#### [Stated goal]
Scale the part of the lines that opens with the line containing "You are a GUI" and closes with the last of the lines, giving those lines again in full, requests included. Multiply every coordinate in the answers by 1.85, round each result to a whole number with halves rounded up, and leave the pictures out.

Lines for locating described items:

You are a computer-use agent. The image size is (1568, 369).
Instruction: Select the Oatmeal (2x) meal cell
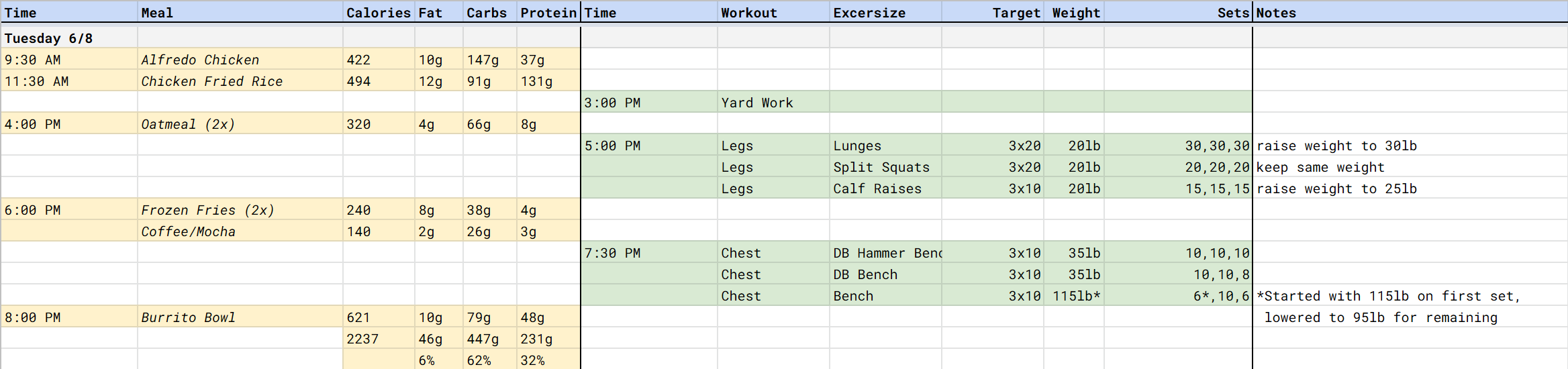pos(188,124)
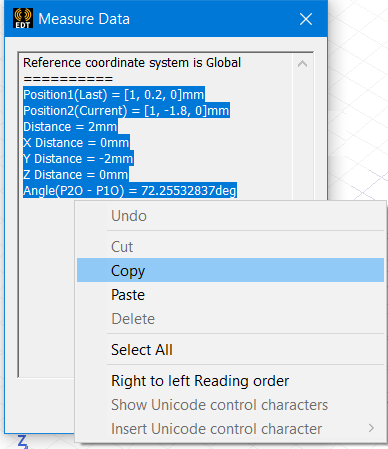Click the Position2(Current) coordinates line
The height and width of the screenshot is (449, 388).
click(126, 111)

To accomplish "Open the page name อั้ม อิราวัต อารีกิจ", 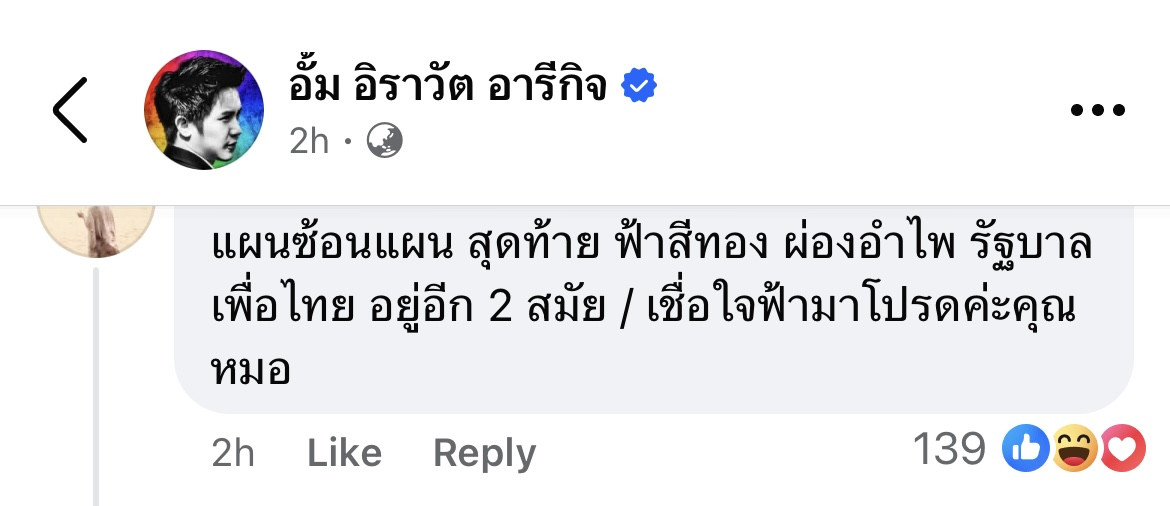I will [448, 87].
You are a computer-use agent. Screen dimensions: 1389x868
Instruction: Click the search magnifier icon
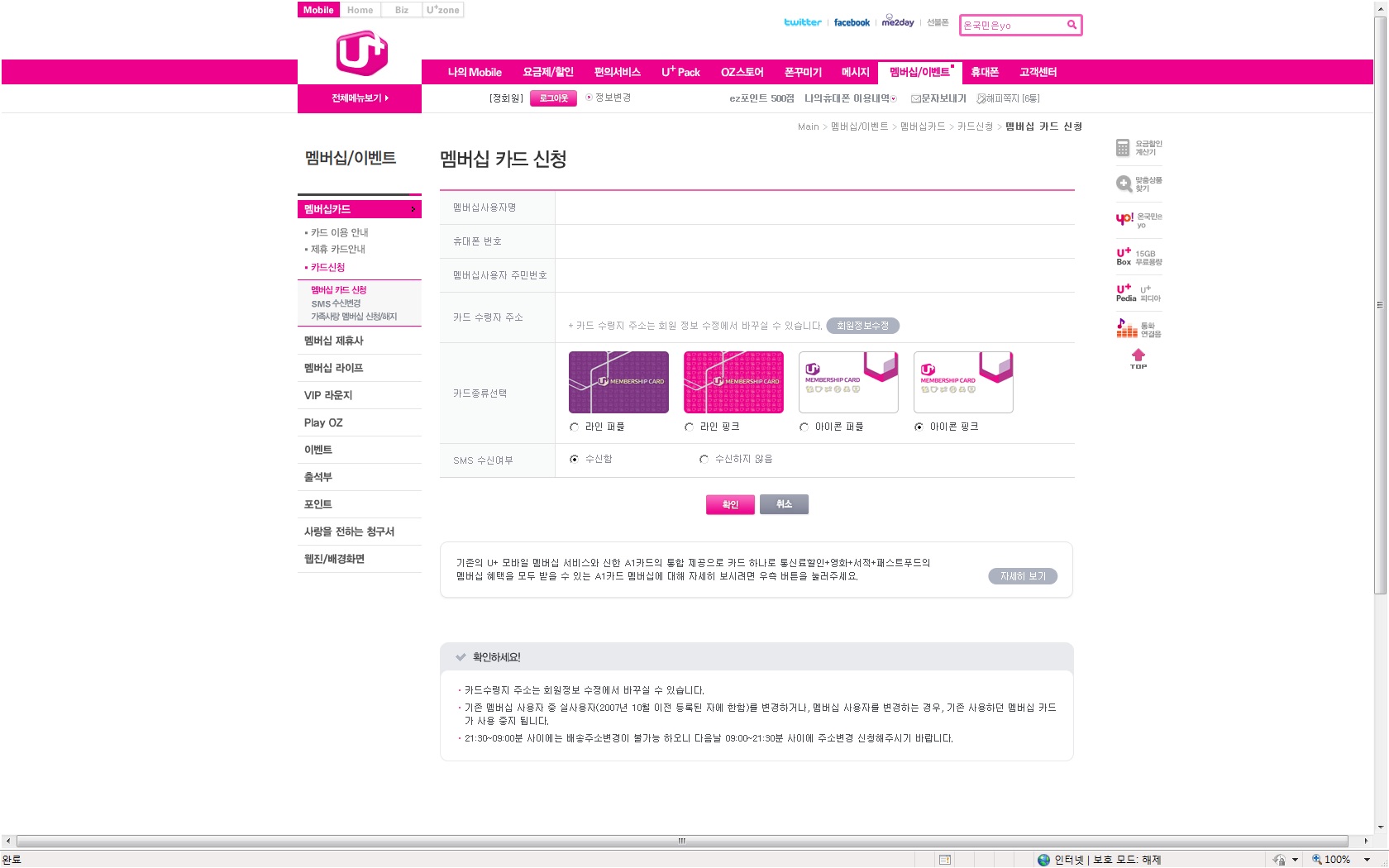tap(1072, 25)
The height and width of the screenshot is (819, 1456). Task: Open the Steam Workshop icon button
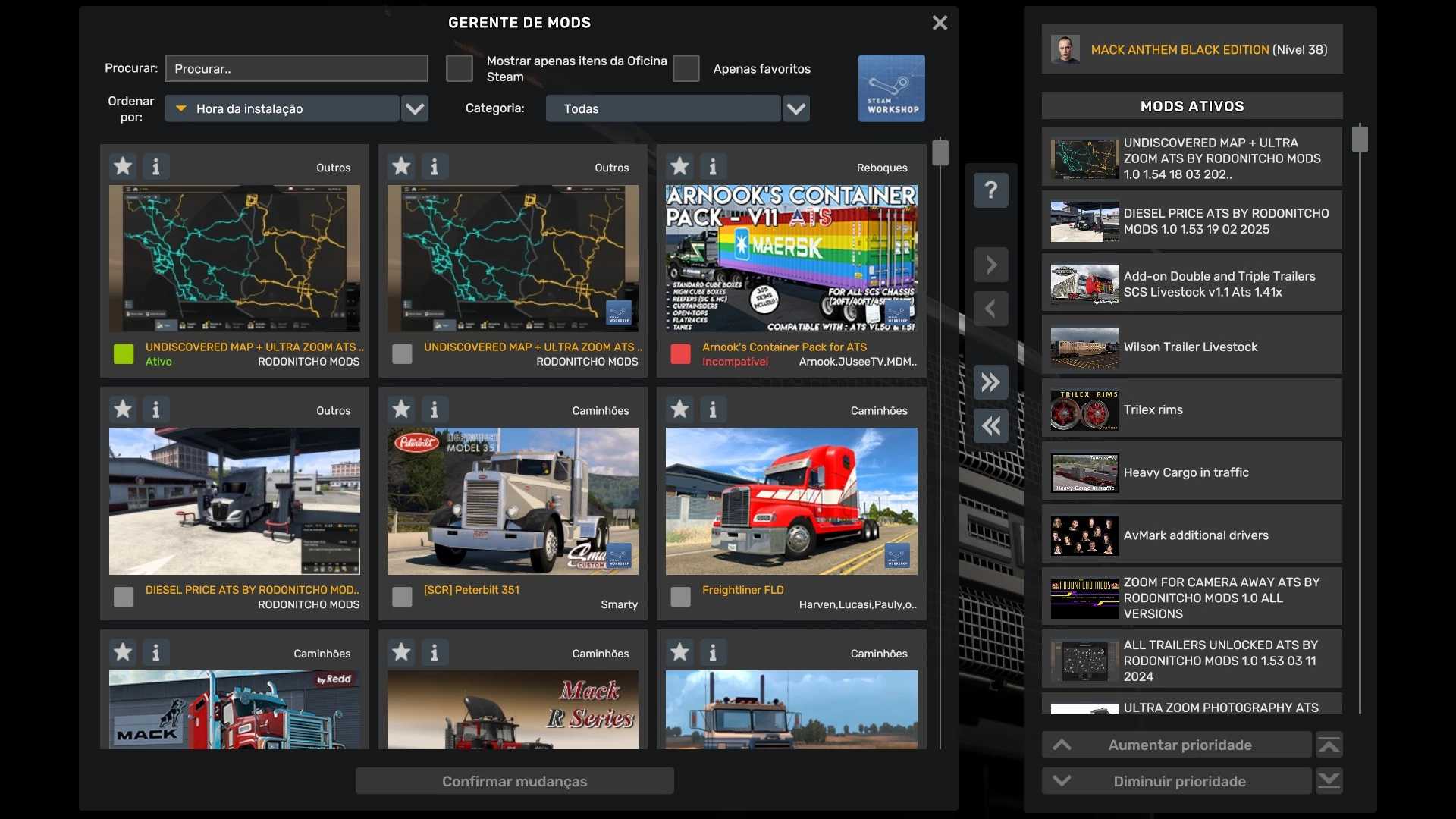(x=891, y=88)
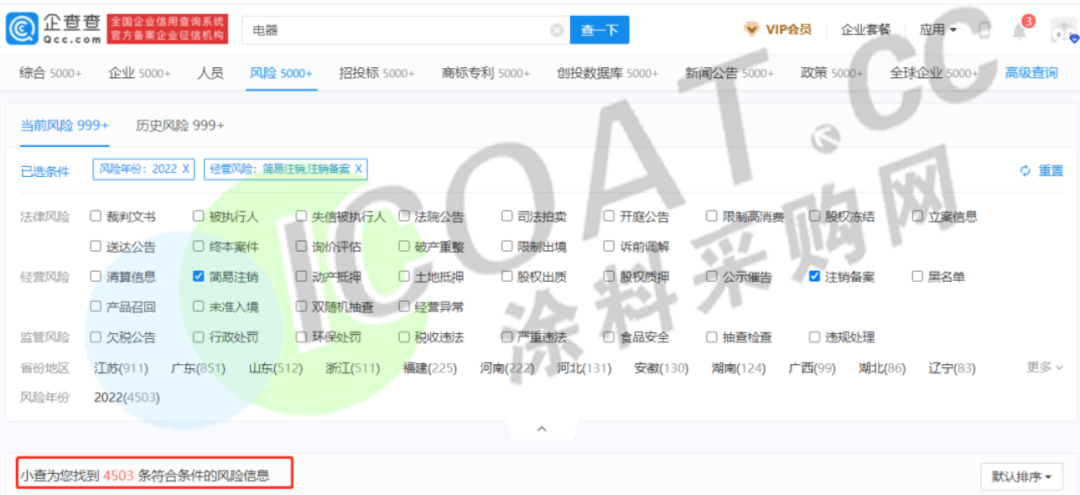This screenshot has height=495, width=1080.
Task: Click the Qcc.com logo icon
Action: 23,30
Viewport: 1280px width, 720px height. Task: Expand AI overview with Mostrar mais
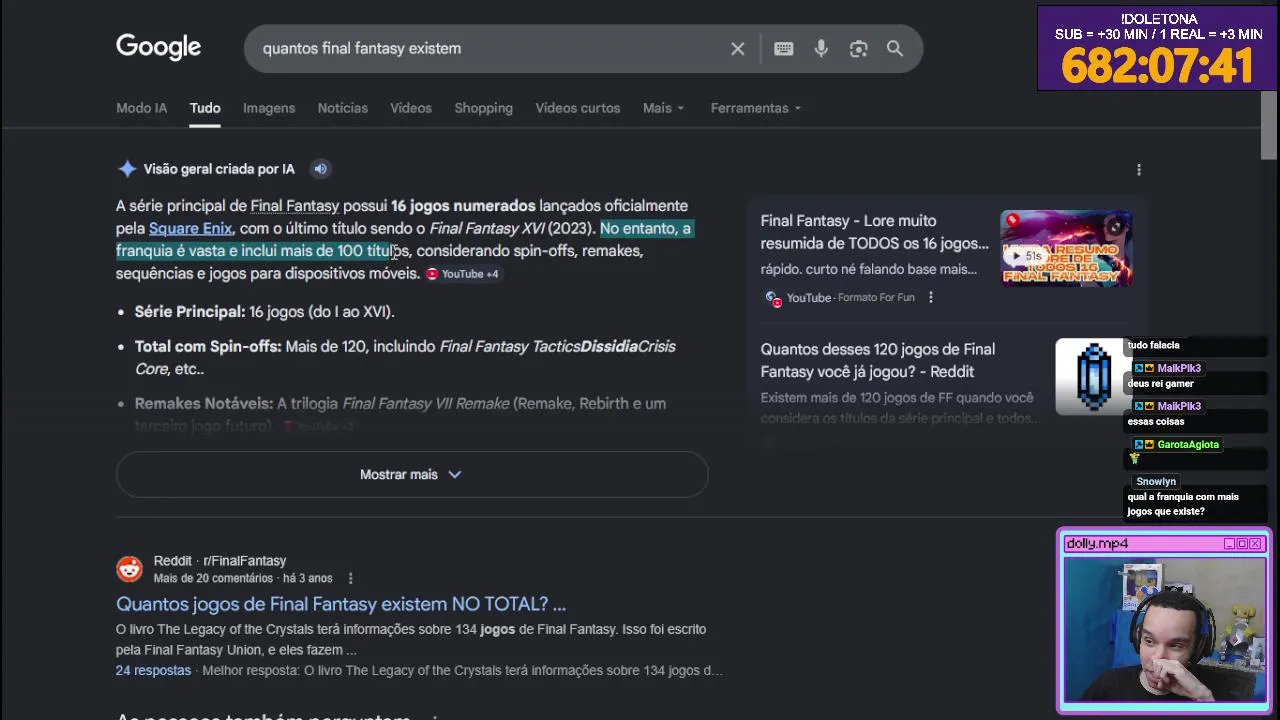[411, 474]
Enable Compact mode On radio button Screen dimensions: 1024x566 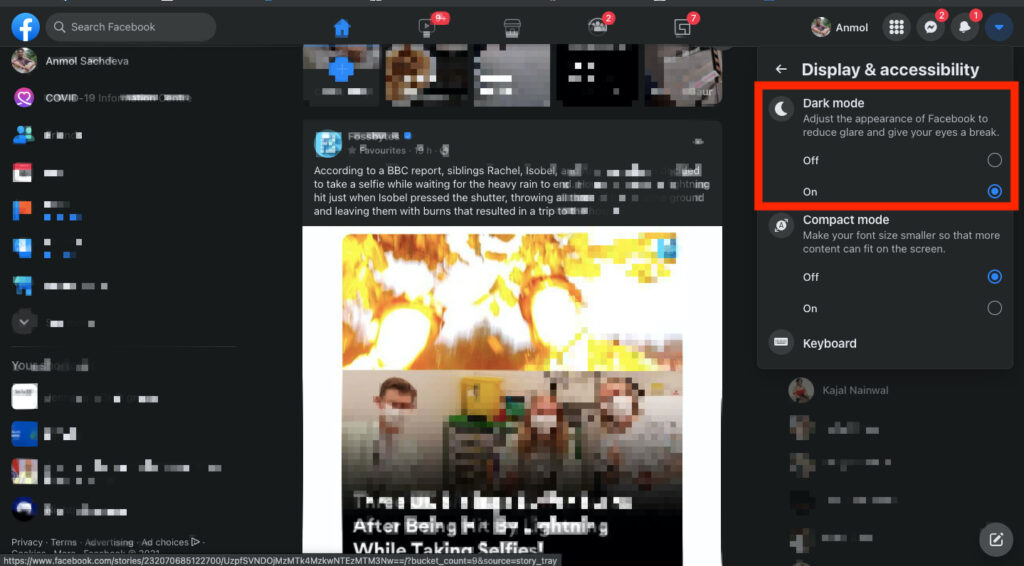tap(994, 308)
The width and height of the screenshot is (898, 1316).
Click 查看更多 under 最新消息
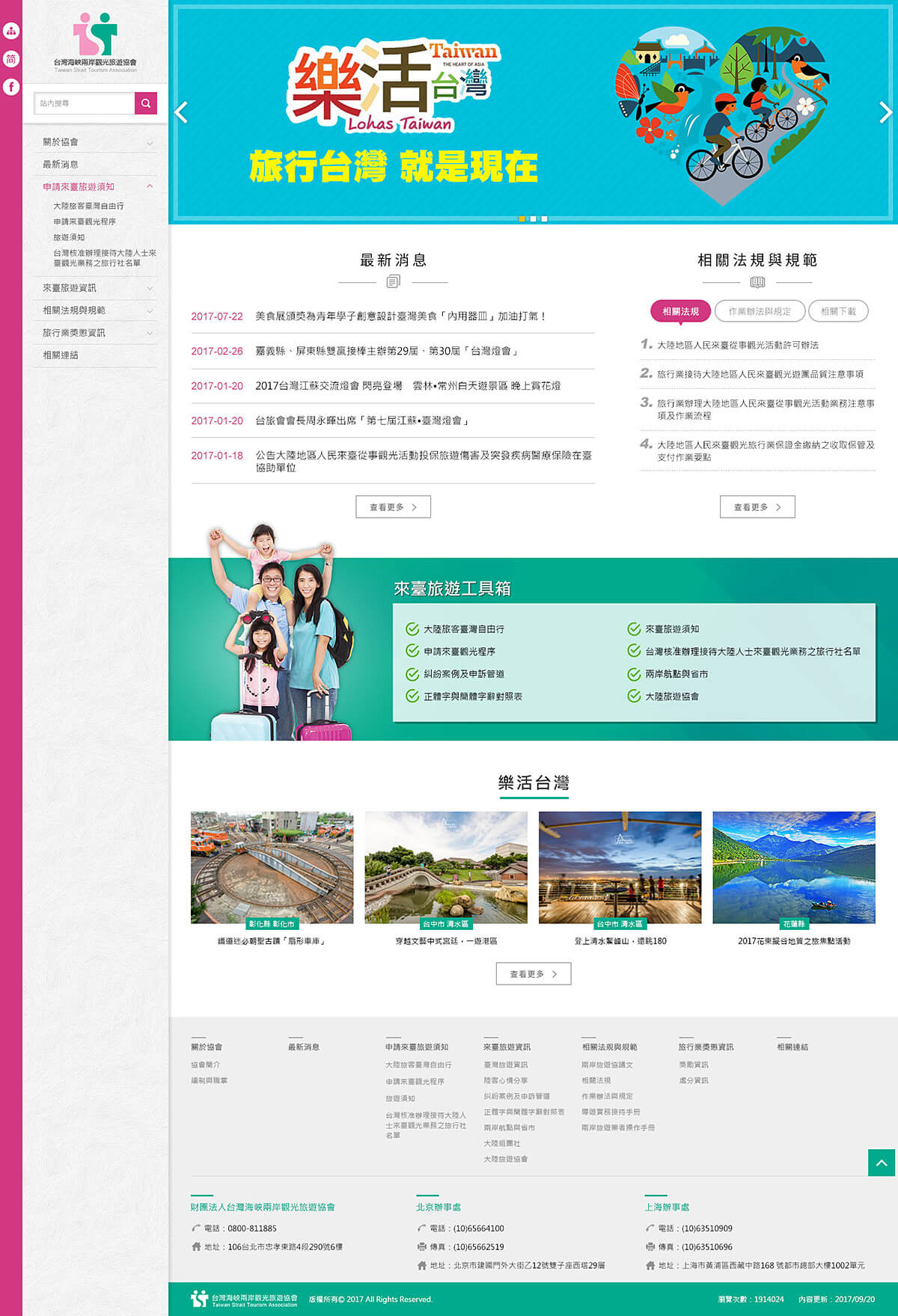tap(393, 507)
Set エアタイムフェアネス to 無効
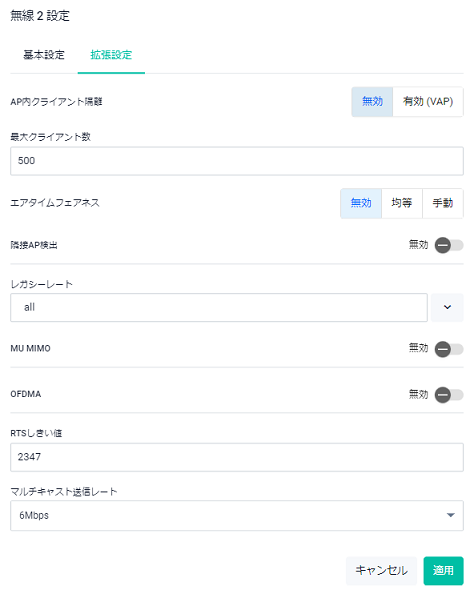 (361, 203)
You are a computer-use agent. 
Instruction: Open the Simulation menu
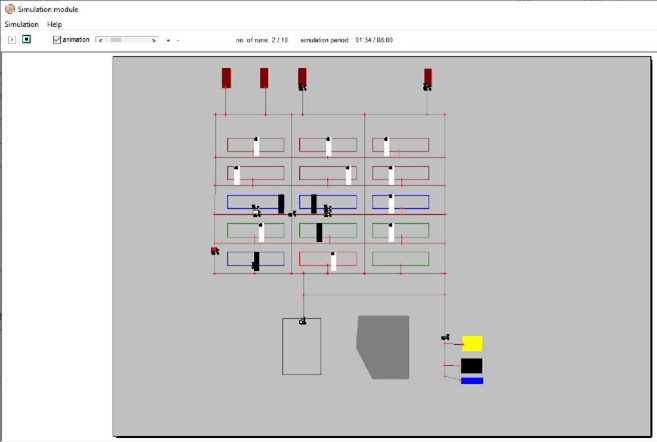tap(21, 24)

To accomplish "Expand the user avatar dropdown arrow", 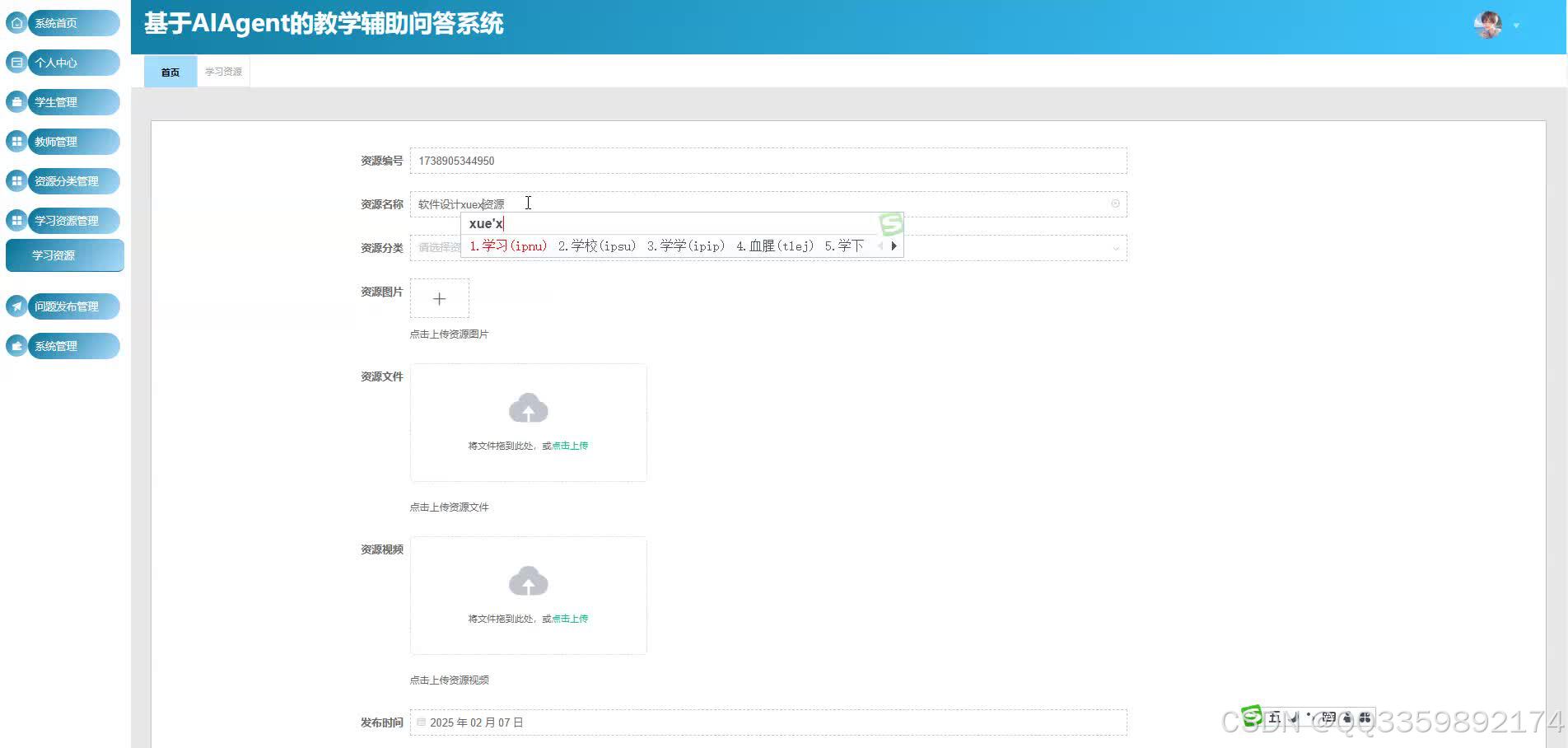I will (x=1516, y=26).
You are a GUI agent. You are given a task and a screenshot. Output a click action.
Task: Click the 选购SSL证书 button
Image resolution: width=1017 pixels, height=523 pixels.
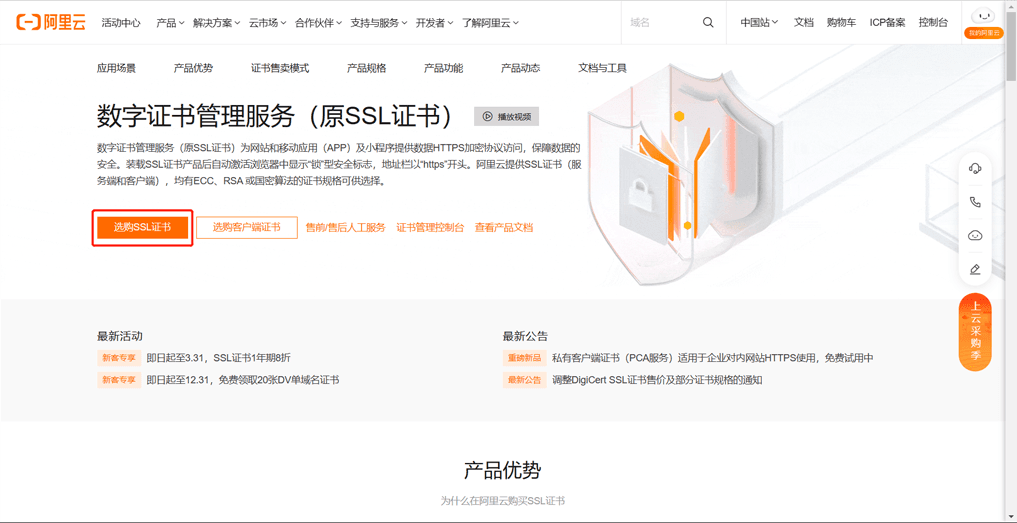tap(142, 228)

#### [Full solution]
You are a GUI agent. You are given a task and a screenshot. Output a click action.
Task: Click the 选购SSL证书 button
Image resolution: width=1017 pixels, height=523 pixels.
tap(263, 422)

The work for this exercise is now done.